*** Opening Material to process ***

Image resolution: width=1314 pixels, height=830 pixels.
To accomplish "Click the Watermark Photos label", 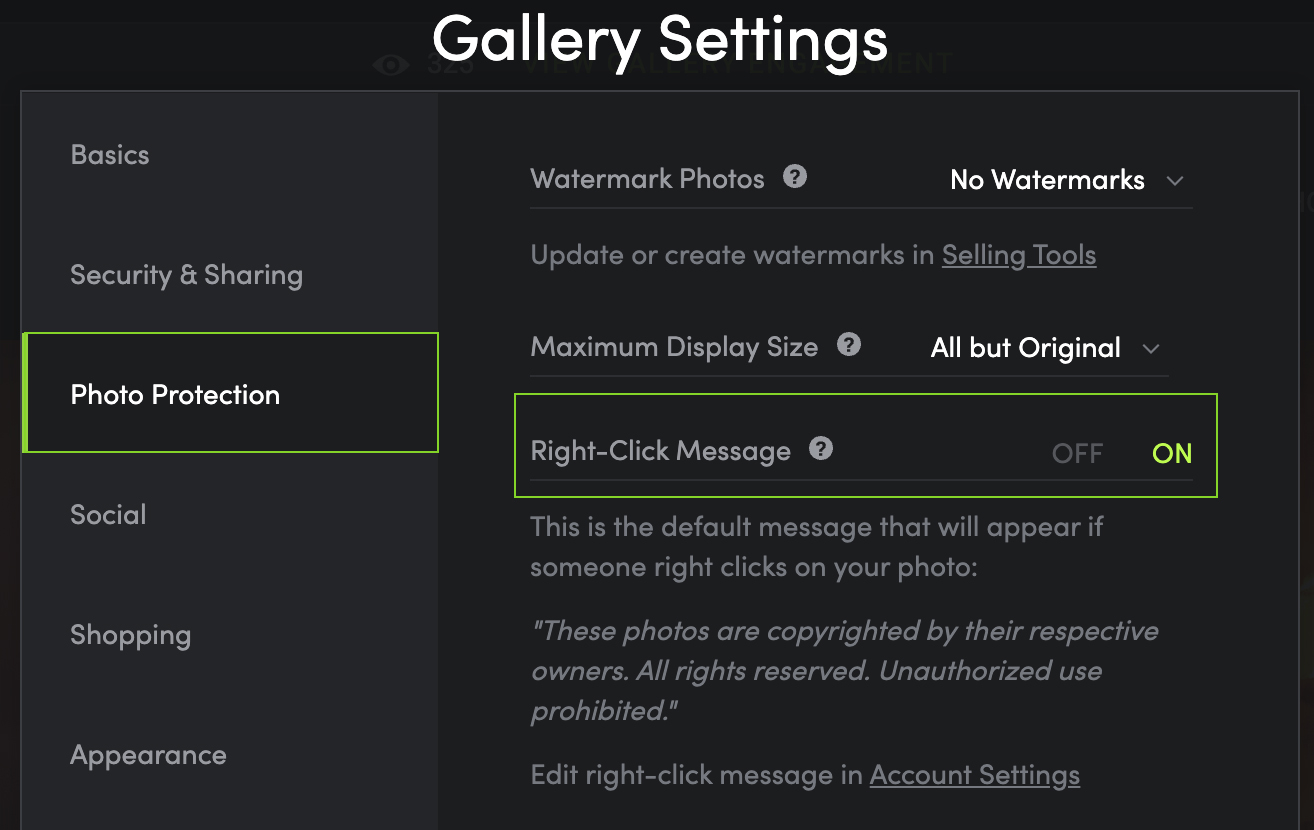I will [647, 179].
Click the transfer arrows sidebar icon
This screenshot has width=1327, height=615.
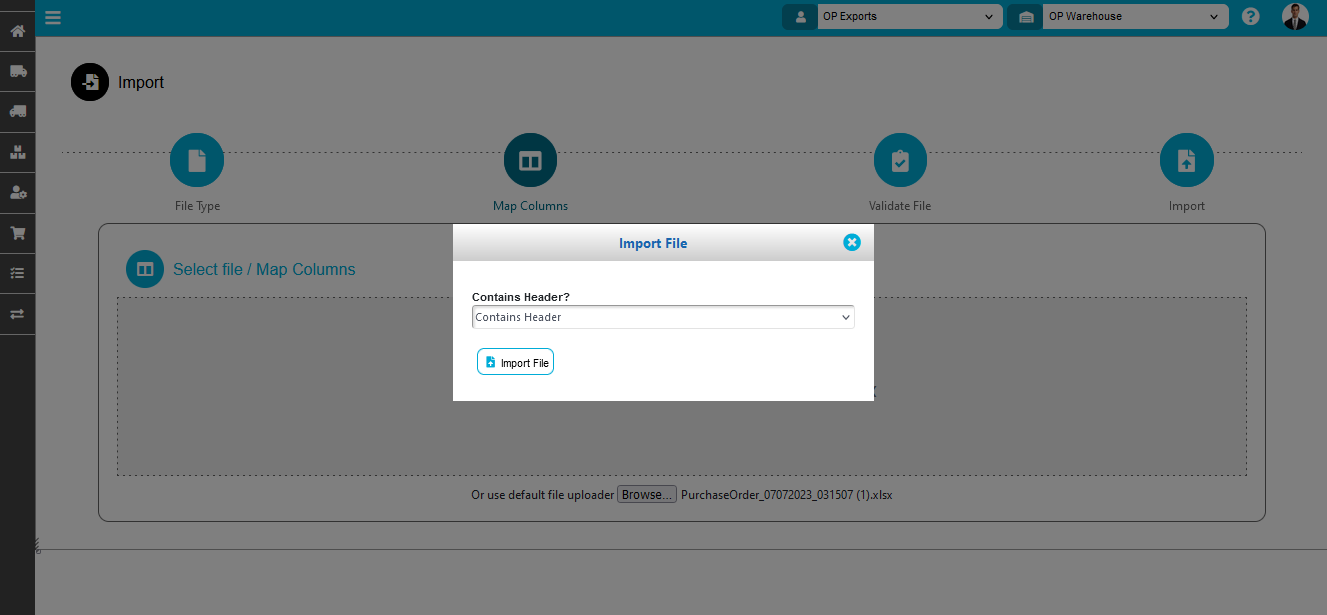tap(17, 313)
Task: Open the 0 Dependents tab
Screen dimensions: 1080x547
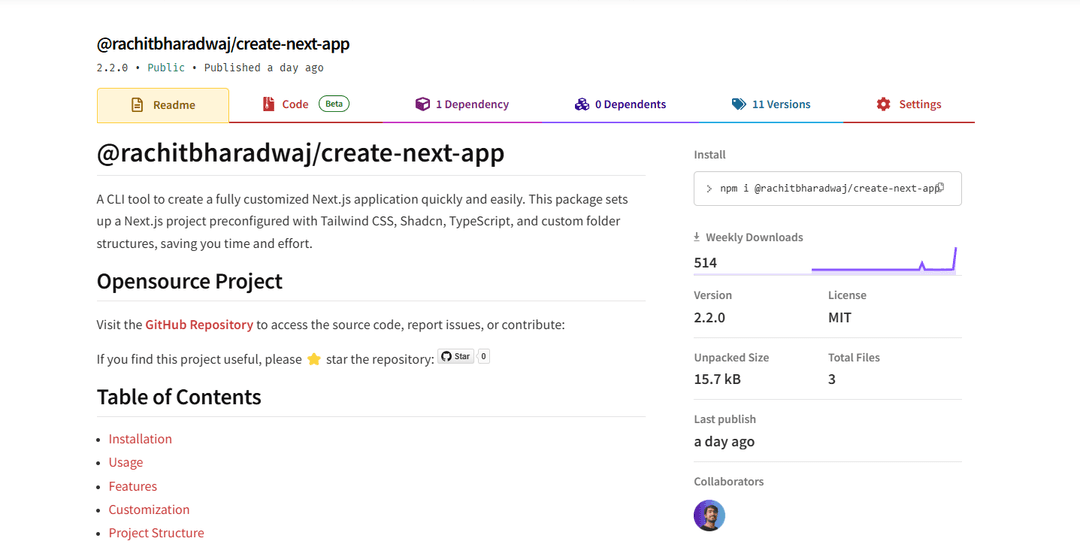Action: 630,104
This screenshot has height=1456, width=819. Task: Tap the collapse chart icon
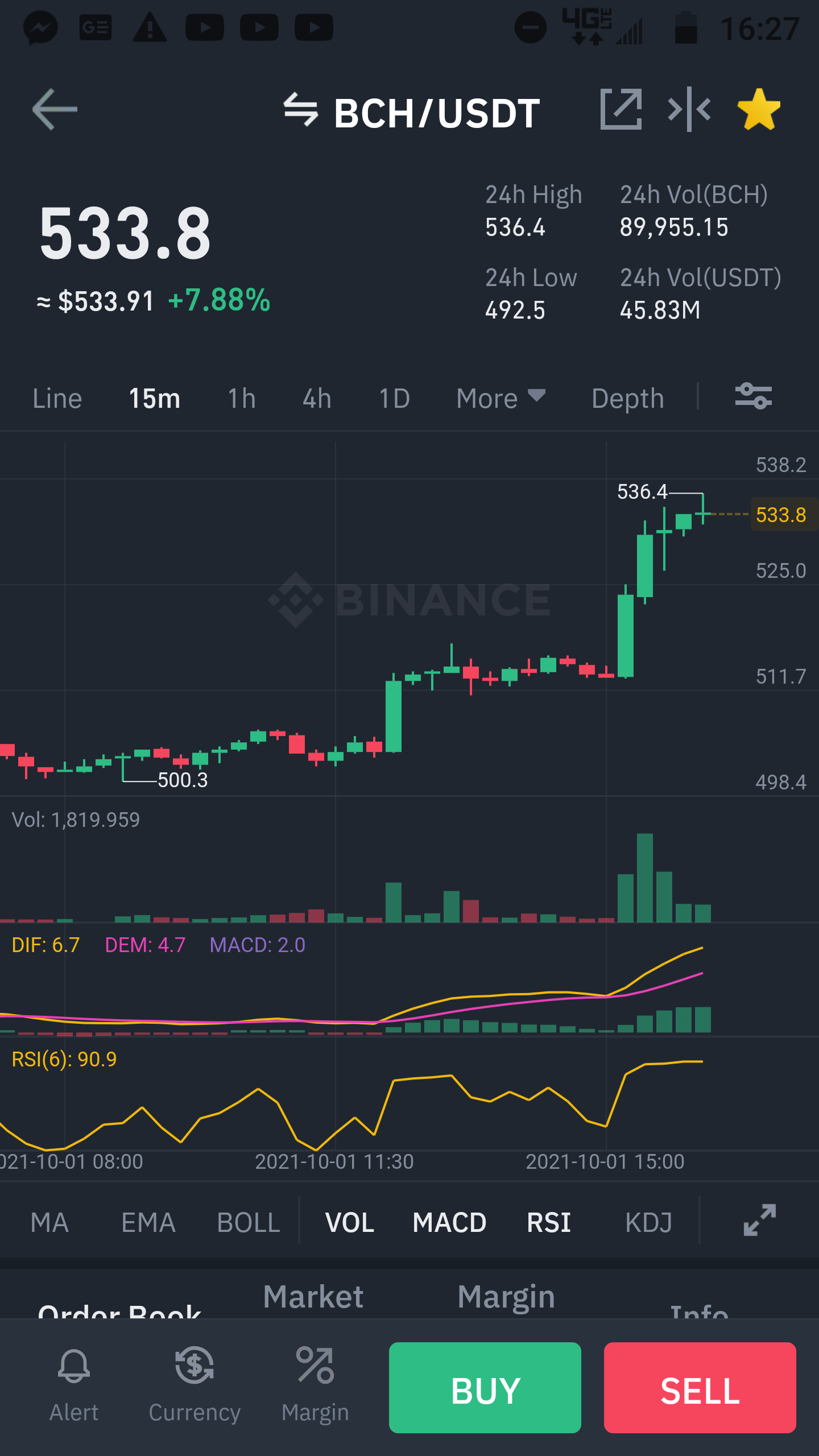pyautogui.click(x=689, y=109)
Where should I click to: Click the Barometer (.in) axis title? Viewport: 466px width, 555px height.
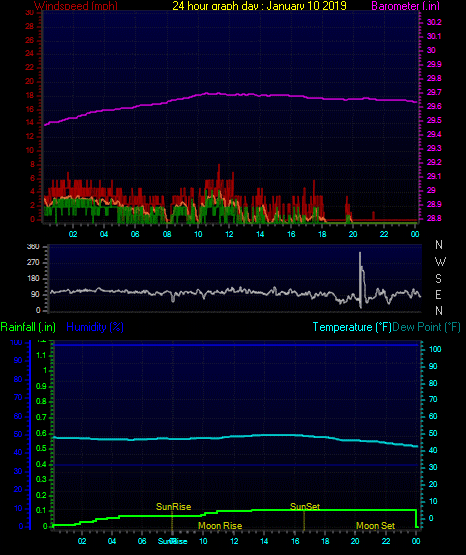coord(405,5)
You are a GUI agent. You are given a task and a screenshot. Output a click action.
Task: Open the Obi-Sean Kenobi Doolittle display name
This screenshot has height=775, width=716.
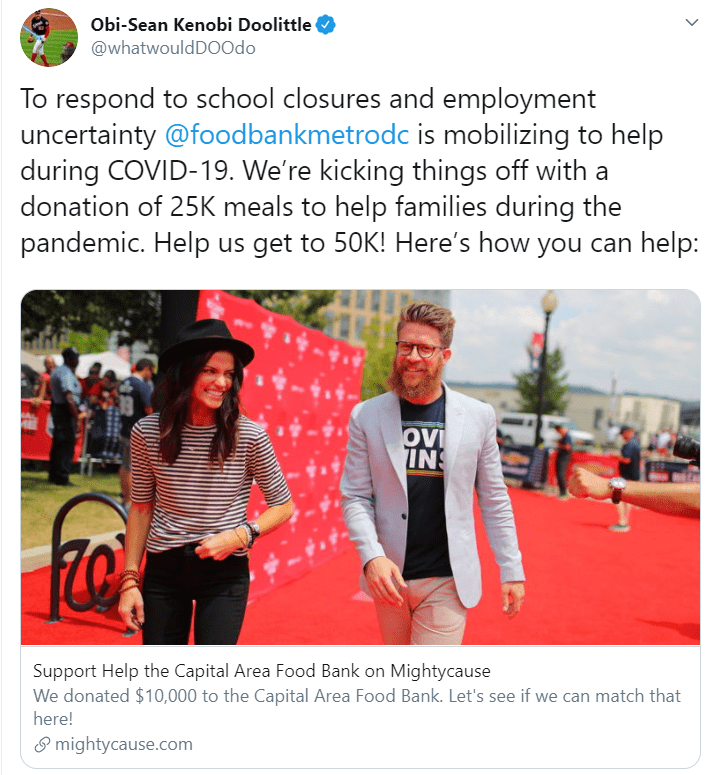click(201, 25)
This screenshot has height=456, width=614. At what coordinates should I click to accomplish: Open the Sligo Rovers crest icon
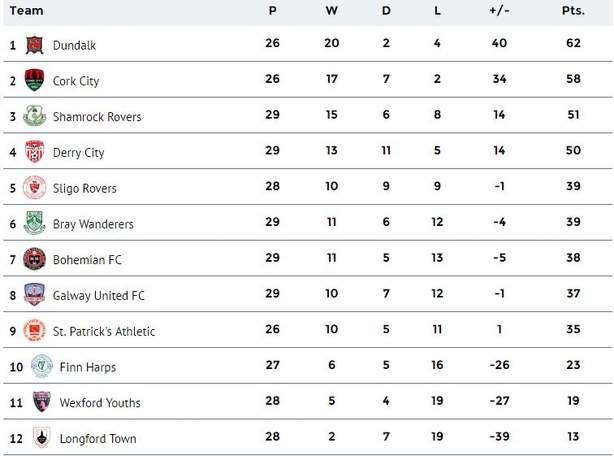(x=34, y=187)
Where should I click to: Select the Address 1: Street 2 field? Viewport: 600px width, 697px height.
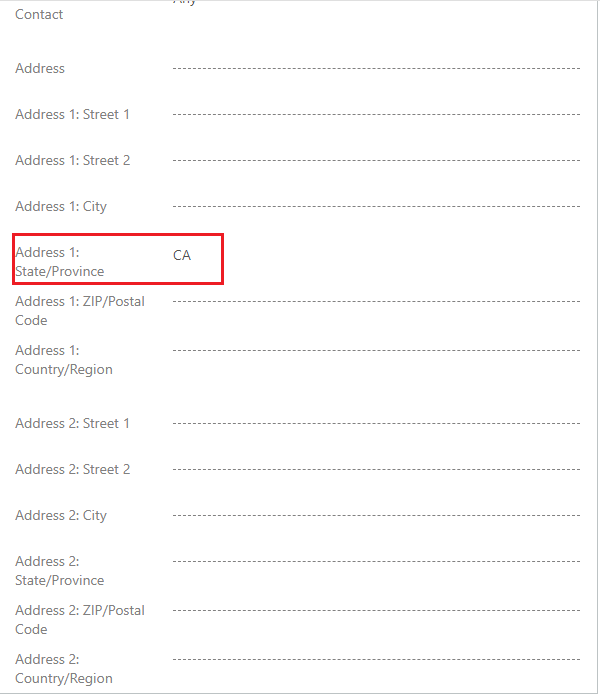tap(376, 160)
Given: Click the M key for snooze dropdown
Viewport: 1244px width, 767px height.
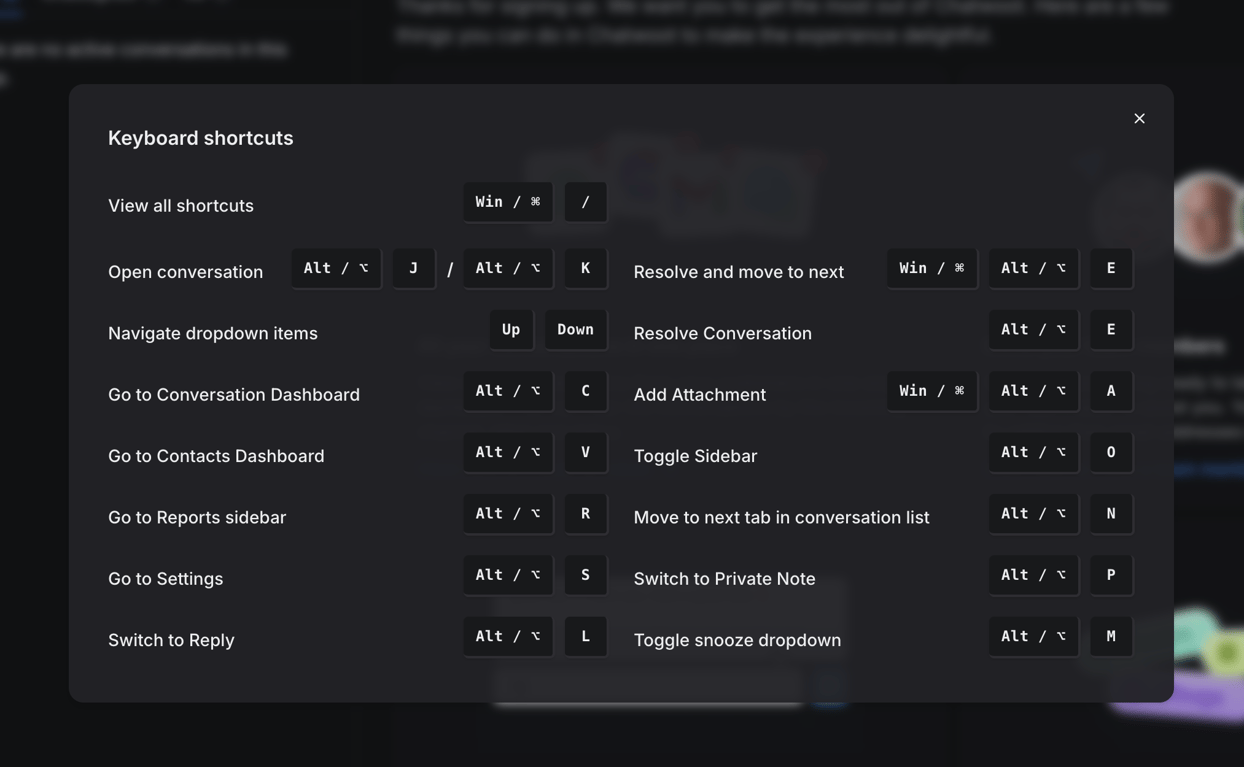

*** Closing Material to process ***

■ **What the task requires**: Could you transcribe exactly the lines from the line containing "This screenshot has height=775, width=716." through the final line of the records, both included, and nothing beyond them? The pictures should be left out.

■ **Solution to this task**:
This screenshot has height=775, width=716.
click(201, 25)
This screenshot has height=456, width=614. At what coordinates should I click to accomplish: Open the Sligo Rovers crest icon
(x=34, y=187)
Where should I click to: Select the Address 1: Street 2 field? Viewport: 600px width, 697px height.
tap(376, 160)
Given: Click the M key for snooze dropdown
Viewport: 1244px width, 767px height.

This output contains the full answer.